### Activity:
Write the next part of the grooming blog post, starting right after its last sentence.

### Excerpt to read:
+++++

Posted in Behavior/ ABA, Feeding, Personal Hygiene, Toileting, Recreation/Leisure and Special Needs

Blog #22~ Grooming 101

Blog #22~ Grooming 101

A few weeks ago in Blog #18~A Cut Above, I wrote about the joys ha ha… of giving Nick haircuts along with a few other grooming issues.  I thought this week I would expand with some information on overall grooming and fostering independence in hygiene and dressing routines. While it seems like something we all just do without thinking, it’s not as simple as that.

Well, maybe it is for a cat. Miss Mellie makes it look so easy and peaceful……

So where to start, tooth brushing, bathing, washing face and hands, dressing?  Several years ago, a wise autism specialist once offered this piece of advice.  “Pick one thing on the day you pay your bills each month and that is what you will work on with your child until the next monthly bill cycle.”  This helps you as a parent to focus on one goal without being overwhelmed.  The second *pearl of wisdom I have learned is to make sure you have a block of time where things are relaxed to teach these skills. Mornings are out for us since the bus gets here at 6:30 a.m.  Uh, no are you kidding me, 6:00 a.m. is not going to be a teaching moment.

+++++

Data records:
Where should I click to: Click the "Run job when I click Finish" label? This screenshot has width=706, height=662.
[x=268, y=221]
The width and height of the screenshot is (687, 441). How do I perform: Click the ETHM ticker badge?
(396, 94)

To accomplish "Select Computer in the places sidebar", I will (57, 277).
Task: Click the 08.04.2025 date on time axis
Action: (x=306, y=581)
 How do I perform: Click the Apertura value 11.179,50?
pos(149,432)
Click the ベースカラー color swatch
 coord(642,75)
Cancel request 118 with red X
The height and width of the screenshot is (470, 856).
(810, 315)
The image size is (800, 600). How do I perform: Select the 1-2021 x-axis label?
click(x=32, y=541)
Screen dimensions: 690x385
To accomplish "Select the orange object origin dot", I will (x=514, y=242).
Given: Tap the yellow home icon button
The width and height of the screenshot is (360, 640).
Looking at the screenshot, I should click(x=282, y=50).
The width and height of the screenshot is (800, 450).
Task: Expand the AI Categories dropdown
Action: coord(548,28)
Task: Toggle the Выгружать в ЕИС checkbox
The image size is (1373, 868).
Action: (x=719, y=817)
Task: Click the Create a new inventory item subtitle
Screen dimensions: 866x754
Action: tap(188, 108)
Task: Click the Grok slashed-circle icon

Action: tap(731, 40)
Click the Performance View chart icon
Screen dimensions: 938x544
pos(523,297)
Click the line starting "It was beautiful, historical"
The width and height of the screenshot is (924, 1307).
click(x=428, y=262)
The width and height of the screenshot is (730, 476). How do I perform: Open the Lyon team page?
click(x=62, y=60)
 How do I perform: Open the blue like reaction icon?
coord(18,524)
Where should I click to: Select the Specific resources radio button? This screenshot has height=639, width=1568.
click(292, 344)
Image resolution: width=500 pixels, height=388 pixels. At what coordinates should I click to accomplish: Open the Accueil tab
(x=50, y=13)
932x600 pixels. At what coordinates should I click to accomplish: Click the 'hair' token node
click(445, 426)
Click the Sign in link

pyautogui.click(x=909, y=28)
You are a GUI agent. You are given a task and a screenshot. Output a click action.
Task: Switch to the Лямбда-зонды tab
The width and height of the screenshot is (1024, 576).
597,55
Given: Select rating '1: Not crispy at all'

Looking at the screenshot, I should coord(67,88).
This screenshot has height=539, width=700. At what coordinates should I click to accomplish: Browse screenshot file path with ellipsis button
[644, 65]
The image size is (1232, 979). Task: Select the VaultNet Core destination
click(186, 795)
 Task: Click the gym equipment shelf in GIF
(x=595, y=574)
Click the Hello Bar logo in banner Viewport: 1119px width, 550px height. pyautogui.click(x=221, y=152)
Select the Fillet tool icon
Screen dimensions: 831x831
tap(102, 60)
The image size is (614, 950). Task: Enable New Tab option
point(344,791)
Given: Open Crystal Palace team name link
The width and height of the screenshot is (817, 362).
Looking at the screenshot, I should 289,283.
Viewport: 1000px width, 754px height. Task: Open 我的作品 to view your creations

+++++

### Output:
Let’s start with brushing teeth.  I like use flip up caps on toothpaste as it is easier for Nick to open up on his own.   By the way, why does the toothpaste fall off a toothbrush so easily but it sticks to the sink like glue?  We use a lot of visuals to help Nick navigate his world.  Autism 101, if he can see it, he will understand it.  Here is the step by step sequence we use for brushing teeth.

I found these sequence boards in a software program called   “Functional Living Skills and Behavioral Rules.”  There are tons of visual prompts in this program!

This software program has step sheets for everything from showering to feminine hygiene steps.  In addition, it offers daily living schedules, community skills, and behavioral rules.  Another great resource is a book by Mary Wrobel called “Taking Care of Myself.”  This is a must-have for a parent with a special needs child. For showering the steps are posted on the outside of the shower door facing in for Nick….

I wrote the steps on the back. To prompt I slide my fingers to each the picture while Nick is showering….

Here are a few other visual ideas for shower and shaving …..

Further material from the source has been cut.